• [ENTRIES SHOWN]:
##############################

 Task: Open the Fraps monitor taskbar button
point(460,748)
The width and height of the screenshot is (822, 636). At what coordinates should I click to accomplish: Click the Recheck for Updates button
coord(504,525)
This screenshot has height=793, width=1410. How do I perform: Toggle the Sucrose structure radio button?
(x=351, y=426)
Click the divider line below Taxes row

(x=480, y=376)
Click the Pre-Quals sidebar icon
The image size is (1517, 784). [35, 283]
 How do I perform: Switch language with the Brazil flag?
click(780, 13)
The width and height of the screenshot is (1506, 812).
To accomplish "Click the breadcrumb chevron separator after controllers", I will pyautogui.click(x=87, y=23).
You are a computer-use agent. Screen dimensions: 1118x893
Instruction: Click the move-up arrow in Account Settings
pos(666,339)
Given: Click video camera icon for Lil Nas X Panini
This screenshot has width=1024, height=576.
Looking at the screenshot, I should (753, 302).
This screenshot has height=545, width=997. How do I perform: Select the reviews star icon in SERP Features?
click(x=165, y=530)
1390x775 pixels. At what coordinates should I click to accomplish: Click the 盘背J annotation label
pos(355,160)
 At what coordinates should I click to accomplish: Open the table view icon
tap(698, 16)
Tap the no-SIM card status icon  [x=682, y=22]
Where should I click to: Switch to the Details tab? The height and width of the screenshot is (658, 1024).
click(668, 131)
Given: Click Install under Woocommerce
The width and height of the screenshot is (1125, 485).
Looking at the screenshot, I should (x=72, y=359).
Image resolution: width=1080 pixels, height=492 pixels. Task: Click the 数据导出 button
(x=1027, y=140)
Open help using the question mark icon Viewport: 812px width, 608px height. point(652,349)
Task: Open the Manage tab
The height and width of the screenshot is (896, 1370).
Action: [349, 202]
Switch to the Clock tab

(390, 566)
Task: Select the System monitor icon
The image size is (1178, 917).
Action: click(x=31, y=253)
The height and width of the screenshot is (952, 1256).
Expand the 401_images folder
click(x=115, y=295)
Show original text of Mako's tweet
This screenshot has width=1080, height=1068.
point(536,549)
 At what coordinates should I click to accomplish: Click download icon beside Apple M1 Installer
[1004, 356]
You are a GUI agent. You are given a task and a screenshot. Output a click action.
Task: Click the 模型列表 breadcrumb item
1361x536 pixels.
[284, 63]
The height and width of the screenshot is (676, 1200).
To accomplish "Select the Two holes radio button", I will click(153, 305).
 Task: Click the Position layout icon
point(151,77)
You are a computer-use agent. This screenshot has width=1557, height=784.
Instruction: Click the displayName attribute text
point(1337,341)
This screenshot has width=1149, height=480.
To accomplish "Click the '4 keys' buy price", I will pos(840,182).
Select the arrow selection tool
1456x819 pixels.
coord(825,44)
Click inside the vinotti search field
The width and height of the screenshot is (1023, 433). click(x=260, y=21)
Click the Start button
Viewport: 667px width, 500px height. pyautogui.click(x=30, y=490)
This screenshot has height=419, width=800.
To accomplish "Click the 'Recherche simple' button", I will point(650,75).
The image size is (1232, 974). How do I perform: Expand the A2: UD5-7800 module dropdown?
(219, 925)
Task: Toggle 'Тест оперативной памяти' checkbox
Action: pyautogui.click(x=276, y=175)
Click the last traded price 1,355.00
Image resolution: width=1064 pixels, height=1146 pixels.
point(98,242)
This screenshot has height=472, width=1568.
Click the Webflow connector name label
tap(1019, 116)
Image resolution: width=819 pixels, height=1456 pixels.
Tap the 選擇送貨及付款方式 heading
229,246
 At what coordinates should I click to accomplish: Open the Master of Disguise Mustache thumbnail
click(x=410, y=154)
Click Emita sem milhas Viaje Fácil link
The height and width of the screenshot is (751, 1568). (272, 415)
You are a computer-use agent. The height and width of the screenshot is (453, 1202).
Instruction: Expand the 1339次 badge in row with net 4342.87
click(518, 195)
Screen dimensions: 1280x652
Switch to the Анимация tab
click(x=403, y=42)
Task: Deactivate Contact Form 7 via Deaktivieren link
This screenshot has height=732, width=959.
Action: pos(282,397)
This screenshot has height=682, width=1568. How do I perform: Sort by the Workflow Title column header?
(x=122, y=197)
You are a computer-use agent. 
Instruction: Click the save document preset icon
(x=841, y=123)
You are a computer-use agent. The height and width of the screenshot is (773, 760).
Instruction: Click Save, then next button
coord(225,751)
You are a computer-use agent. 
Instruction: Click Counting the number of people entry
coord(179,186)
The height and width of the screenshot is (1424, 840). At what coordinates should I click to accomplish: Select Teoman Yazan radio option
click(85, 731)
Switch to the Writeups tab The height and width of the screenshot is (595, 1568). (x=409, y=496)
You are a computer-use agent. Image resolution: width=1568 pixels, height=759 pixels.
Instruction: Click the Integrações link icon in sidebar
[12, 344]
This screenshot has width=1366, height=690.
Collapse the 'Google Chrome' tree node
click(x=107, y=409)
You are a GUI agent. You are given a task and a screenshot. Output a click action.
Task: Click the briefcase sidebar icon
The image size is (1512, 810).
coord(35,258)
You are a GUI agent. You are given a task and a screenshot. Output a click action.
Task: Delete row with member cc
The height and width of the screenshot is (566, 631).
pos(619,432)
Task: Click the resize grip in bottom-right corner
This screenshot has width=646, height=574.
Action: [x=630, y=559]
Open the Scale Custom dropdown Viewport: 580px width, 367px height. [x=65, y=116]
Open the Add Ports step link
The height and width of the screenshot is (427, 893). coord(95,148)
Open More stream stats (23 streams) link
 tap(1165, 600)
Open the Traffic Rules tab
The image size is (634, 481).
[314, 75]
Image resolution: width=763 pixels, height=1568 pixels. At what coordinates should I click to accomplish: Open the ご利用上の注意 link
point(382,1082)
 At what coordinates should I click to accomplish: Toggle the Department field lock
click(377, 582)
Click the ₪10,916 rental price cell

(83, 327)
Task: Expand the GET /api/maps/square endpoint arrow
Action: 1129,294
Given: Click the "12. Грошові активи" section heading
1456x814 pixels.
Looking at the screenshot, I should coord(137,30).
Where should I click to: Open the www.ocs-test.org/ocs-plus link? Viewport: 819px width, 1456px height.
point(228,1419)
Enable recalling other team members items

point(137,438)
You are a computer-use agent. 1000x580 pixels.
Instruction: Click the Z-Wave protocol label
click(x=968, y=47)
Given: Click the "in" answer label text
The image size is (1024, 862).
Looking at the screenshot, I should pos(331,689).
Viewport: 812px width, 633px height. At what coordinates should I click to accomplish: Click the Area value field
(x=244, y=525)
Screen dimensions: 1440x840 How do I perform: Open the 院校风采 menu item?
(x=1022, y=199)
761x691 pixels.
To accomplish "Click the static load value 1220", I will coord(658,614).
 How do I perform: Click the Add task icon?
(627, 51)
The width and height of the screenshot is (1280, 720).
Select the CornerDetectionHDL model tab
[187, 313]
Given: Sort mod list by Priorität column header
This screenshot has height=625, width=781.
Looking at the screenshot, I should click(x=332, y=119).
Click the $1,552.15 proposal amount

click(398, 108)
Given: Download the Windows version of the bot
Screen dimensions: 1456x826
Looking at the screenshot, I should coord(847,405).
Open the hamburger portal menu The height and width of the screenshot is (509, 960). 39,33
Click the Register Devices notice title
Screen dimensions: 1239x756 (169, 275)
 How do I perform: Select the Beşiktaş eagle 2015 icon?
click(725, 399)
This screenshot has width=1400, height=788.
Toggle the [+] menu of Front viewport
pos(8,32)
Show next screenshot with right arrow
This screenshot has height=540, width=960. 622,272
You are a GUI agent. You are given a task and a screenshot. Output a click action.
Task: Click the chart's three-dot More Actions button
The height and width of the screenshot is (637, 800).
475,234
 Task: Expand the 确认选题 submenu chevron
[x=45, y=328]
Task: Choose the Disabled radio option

##############################

• [PROBLEM TO WORK ON]:
Extract each entry in full, exactly as given.

• [ANSWER SECTION]:
 Task: Open the Fraps monitor taskbar button
point(460,748)
The width and height of the screenshot is (822, 636). At what coordinates should I click to accomplish: Click the Recheck for Updates button
coord(504,525)
This screenshot has height=793, width=1410. How do I perform: Toggle the Sucrose structure radio button?
(x=351, y=426)
Click the divider line below Taxes row

(x=480, y=376)
Click the Pre-Quals sidebar icon
The image size is (1517, 784). [35, 283]
 How do I perform: Switch language with the Brazil flag?
click(780, 13)
The width and height of the screenshot is (1506, 812).
To accomplish "Click the breadcrumb chevron separator after controllers", I will pyautogui.click(x=87, y=23).
You are a computer-use agent. Screen dimensions: 1118x893
Instruction: Click the move-up arrow in Account Settings
pos(666,339)
Given: Click video camera icon for Lil Nas X Panini
This screenshot has width=1024, height=576.
Looking at the screenshot, I should (753, 302).
This screenshot has height=545, width=997. How do I perform: Select the reviews star icon in SERP Features?
click(x=165, y=530)
1390x775 pixels. At what coordinates should I click to accomplish: Click the 盘背J annotation label
pos(355,160)
 At what coordinates should I click to accomplish: Open the table view icon
tap(698, 16)
Tap the no-SIM card status icon  [x=682, y=22]
Where should I click to: Switch to the Details tab? The height and width of the screenshot is (658, 1024).
click(668, 131)
Given: Click Install under Woocommerce
The width and height of the screenshot is (1125, 485).
Looking at the screenshot, I should (x=72, y=359).
Image resolution: width=1080 pixels, height=492 pixels. Task: Click the 数据导出 button
(x=1027, y=140)
Open help using the question mark icon Viewport: 812px width, 608px height. point(652,349)
Task: Open the Manage tab
The height and width of the screenshot is (896, 1370).
Action: [349, 202]
Switch to the Clock tab

(390, 566)
Task: Select the System monitor icon
The image size is (1178, 917).
Action: click(x=31, y=253)
The height and width of the screenshot is (952, 1256).
Expand the 401_images folder
click(x=115, y=295)
Show original text of Mako's tweet
This screenshot has width=1080, height=1068.
point(536,549)
 At what coordinates should I click to accomplish: Click download icon beside Apple M1 Installer
[1004, 356]
You are a GUI agent. You are given a task and a screenshot. Output a click action.
Task: Click the 模型列表 breadcrumb item
1361x536 pixels.
[284, 63]
The height and width of the screenshot is (676, 1200).
To accomplish "Select the Two holes radio button", I will click(153, 305).
 Task: Click the Position layout icon
point(151,77)
You are a computer-use agent. This screenshot has width=1557, height=784.
Instruction: Click the displayName attribute text
point(1337,341)
This screenshot has width=1149, height=480.
To accomplish "Click the '4 keys' buy price", I will pos(840,182).
Select the arrow selection tool
1456x819 pixels.
coord(825,44)
Click inside the vinotti search field
The width and height of the screenshot is (1023, 433). click(x=260, y=21)
Click the Start button
Viewport: 667px width, 500px height. pyautogui.click(x=30, y=490)
This screenshot has height=419, width=800.
To accomplish "Click the 'Recherche simple' button", I will point(650,75).
The image size is (1232, 974). How do I perform: Expand the A2: UD5-7800 module dropdown?
(219, 925)
Task: Toggle 'Тест оперативной памяти' checkbox
Action: pyautogui.click(x=276, y=175)
Click the last traded price 1,355.00
Image resolution: width=1064 pixels, height=1146 pixels.
point(98,242)
This screenshot has height=472, width=1568.
Click the Webflow connector name label
tap(1019, 116)
Image resolution: width=819 pixels, height=1456 pixels.
Tap the 選擇送貨及付款方式 heading
229,246
 At what coordinates should I click to accomplish: Open the Master of Disguise Mustache thumbnail
click(x=410, y=154)
Click Emita sem milhas Viaje Fácil link
The height and width of the screenshot is (751, 1568). (272, 415)
You are a computer-use agent. The height and width of the screenshot is (453, 1202).
Instruction: Expand the 1339次 badge in row with net 4342.87
click(518, 195)
Screen dimensions: 1280x652
Switch to the Анимация tab
click(x=403, y=42)
Task: Deactivate Contact Form 7 via Deaktivieren link
This screenshot has height=732, width=959.
Action: pos(282,397)
This screenshot has height=682, width=1568. How do I perform: Sort by the Workflow Title column header?
(x=122, y=197)
You are a computer-use agent. 
Instruction: Click the save document preset icon
(x=841, y=123)
You are a computer-use agent. The height and width of the screenshot is (773, 760).
Instruction: Click Save, then next button
coord(225,751)
You are a computer-use agent. 
Instruction: Click Counting the number of people entry
coord(179,186)
The height and width of the screenshot is (1424, 840). At what coordinates should I click to accomplish: Select Teoman Yazan radio option
click(85, 731)
Switch to the Writeups tab The height and width of the screenshot is (595, 1568). (x=409, y=496)
You are a computer-use agent. Image resolution: width=1568 pixels, height=759 pixels.
Instruction: Click the Integrações link icon in sidebar
[12, 344]
This screenshot has width=1366, height=690.
Collapse the 'Google Chrome' tree node
click(x=107, y=409)
You are a GUI agent. You are given a task and a screenshot. Output a click action.
Task: Click the briefcase sidebar icon
The image size is (1512, 810).
coord(35,258)
You are a GUI agent. You are given a task and a screenshot. Output a click action.
Task: Delete row with member cc
The height and width of the screenshot is (566, 631).
pos(619,432)
Task: Click the resize grip in bottom-right corner
This screenshot has width=646, height=574.
Action: [x=630, y=559]
Open the Scale Custom dropdown Viewport: 580px width, 367px height. [x=65, y=116]
Open the Add Ports step link
The height and width of the screenshot is (427, 893). coord(95,148)
Open More stream stats (23 streams) link
 tap(1165, 600)
Open the Traffic Rules tab
The image size is (634, 481).
[314, 75]
Image resolution: width=763 pixels, height=1568 pixels. At what coordinates should I click to accomplish: Open the ご利用上の注意 link
point(382,1082)
 At what coordinates should I click to accomplish: Toggle the Department field lock
click(377, 582)
Click the ₪10,916 rental price cell

(83, 327)
Task: Expand the GET /api/maps/square endpoint arrow
Action: 1129,294
Given: Click the "12. Грошові активи" section heading
1456x814 pixels.
Looking at the screenshot, I should coord(137,30).
Where should I click to: Open the www.ocs-test.org/ocs-plus link? Viewport: 819px width, 1456px height.
point(228,1419)
Enable recalling other team members items

point(137,438)
You are a computer-use agent. 1000x580 pixels.
Instruction: Click the Z-Wave protocol label
click(x=968, y=47)
Given: Click the "in" answer label text
The image size is (1024, 862).
Looking at the screenshot, I should pos(331,689).
Viewport: 812px width, 633px height. At what coordinates should I click to accomplish: Click the Area value field
(x=244, y=525)
Screen dimensions: 1440x840 How do I perform: Open the 院校风采 menu item?
(x=1022, y=199)
761x691 pixels.
To accomplish "Click the static load value 1220", I will coord(658,614).
 How do I perform: Click the Add task icon?
(627, 51)
The width and height of the screenshot is (1280, 720).
Select the CornerDetectionHDL model tab
[187, 313]
Given: Sort mod list by Priorität column header
This screenshot has height=625, width=781.
Looking at the screenshot, I should click(x=332, y=119).
Click the $1,552.15 proposal amount

click(398, 108)
Given: Download the Windows version of the bot
Screen dimensions: 1456x826
Looking at the screenshot, I should coord(847,405).
Open the hamburger portal menu The height and width of the screenshot is (509, 960). 39,33
Click the Register Devices notice title
Screen dimensions: 1239x756 (169, 275)
 How do I perform: Select the Beşiktaş eagle 2015 icon?
click(725, 399)
This screenshot has width=1400, height=788.
Toggle the [+] menu of Front viewport
pos(8,32)
Show next screenshot with right arrow
This screenshot has height=540, width=960. 622,272
You are a GUI agent. You are given a task and a screenshot. Output a click action.
Task: Click the chart's three-dot More Actions button
The height and width of the screenshot is (637, 800).
475,234
 Task: Expand the 确认选题 submenu chevron
[x=45, y=328]
Task: Choose the Disabled radio option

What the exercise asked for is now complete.